Ir contra el orden natural de las cosas supone, así, una cierta rebeldía, una determinada insatisfacción y un deseo por pensar de otro modo la educación: rebeldía para negarnos a la hipocresía del discurso de salvación de lo educativo, insatisfacción por parecer solo administradores de informaciones, deseo de recuperar la estética del enseñar.
Y aunque es cierto que estos no son buenos tiempos para desnaturalizar una percepción de escuela que funciona en términos de éxitos y fracasos, nuestra búsqueda, incesante, desesperada, consistiría en separar esa identidad perversa entre mundo y vida, sobre todo el mundo horroroso que naturaliza las guerras, el hambre, la miseria, la humillación, la hipocresía, para resguardar, proteger las vidas singulares que son el principio y el
destino de toda educación y de toda comunidad.

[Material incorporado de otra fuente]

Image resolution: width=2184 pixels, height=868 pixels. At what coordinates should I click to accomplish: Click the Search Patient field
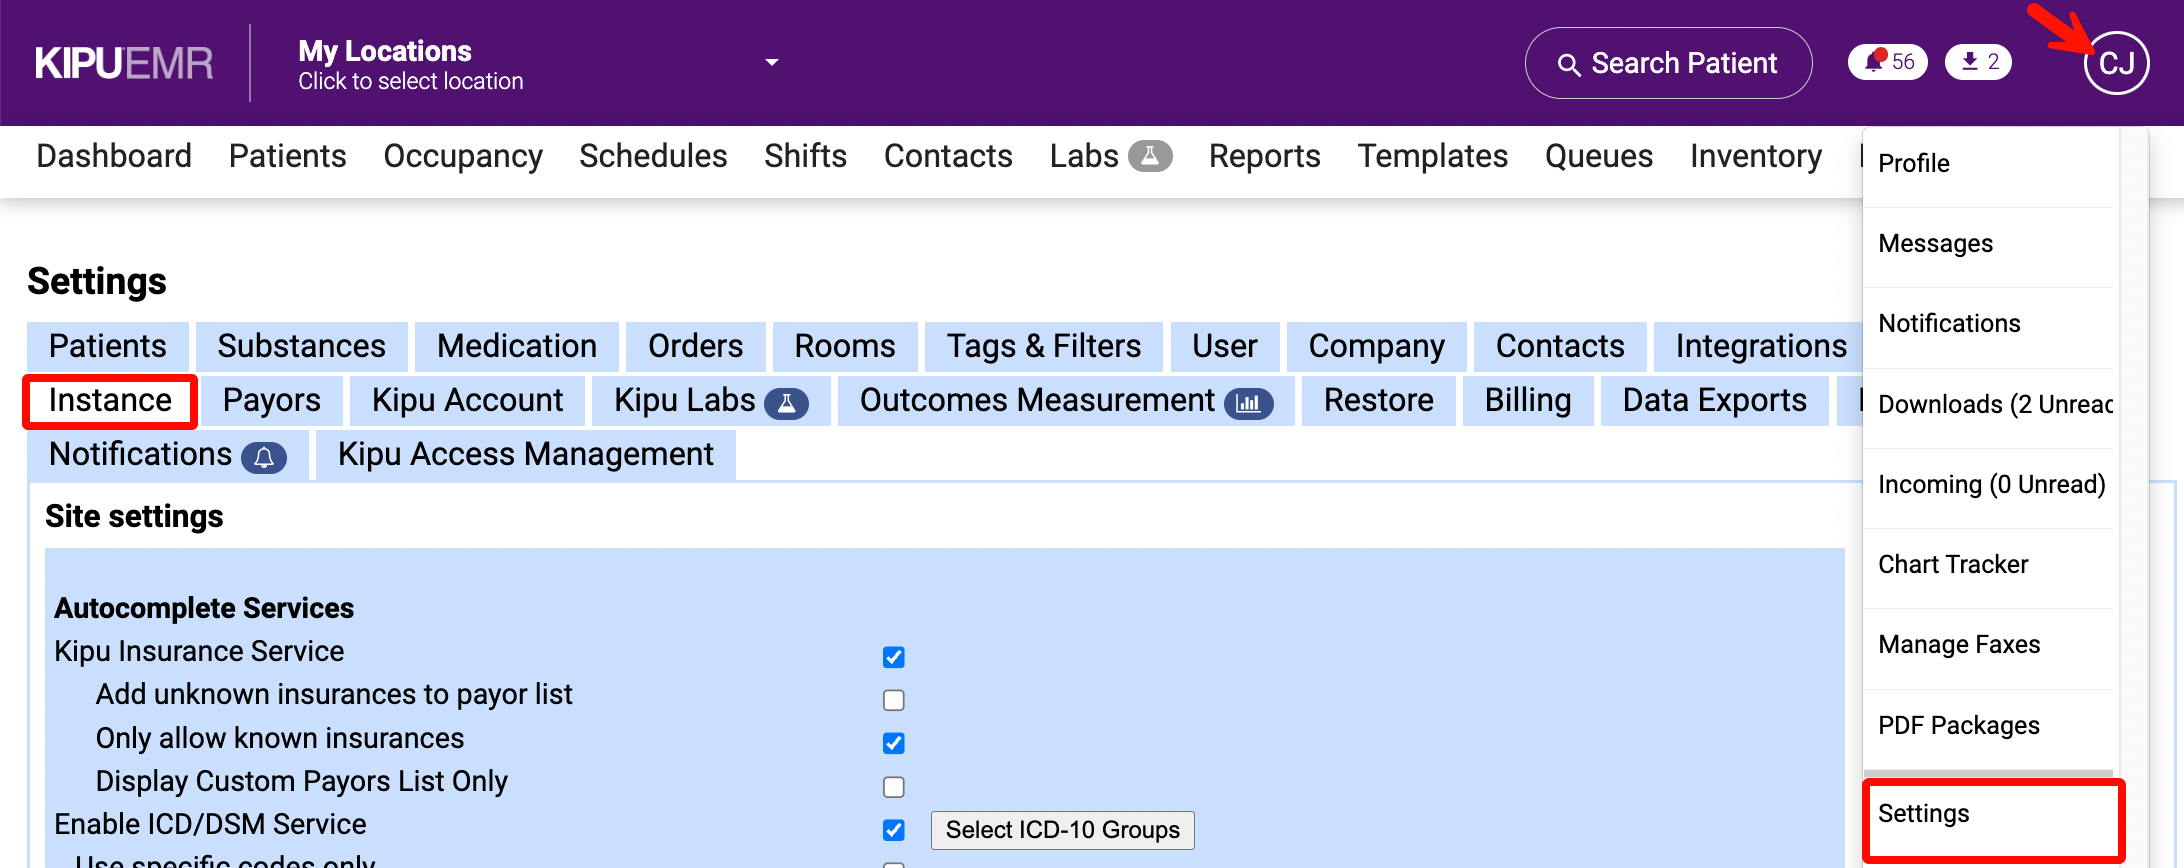pos(1683,63)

Hasta hace poco tiempo pensaba que educar significaba unir en un mismo gesto, en una misma acción, el mundo con la vida o la vida con el mundo. Pero ahora no estoy tan seguro: si el mundo, o cierto mundo, o un cierto mundo emparentado con la escuela, solo desea formar secuaces para un mundo tecnificado, si ese mundo solo plantea un conocimiento utilitario, pues habrá que imaginar una separación que cuide las vidas y que, con ese cuidado, quizá, cree nuevas relaciones en el mundo.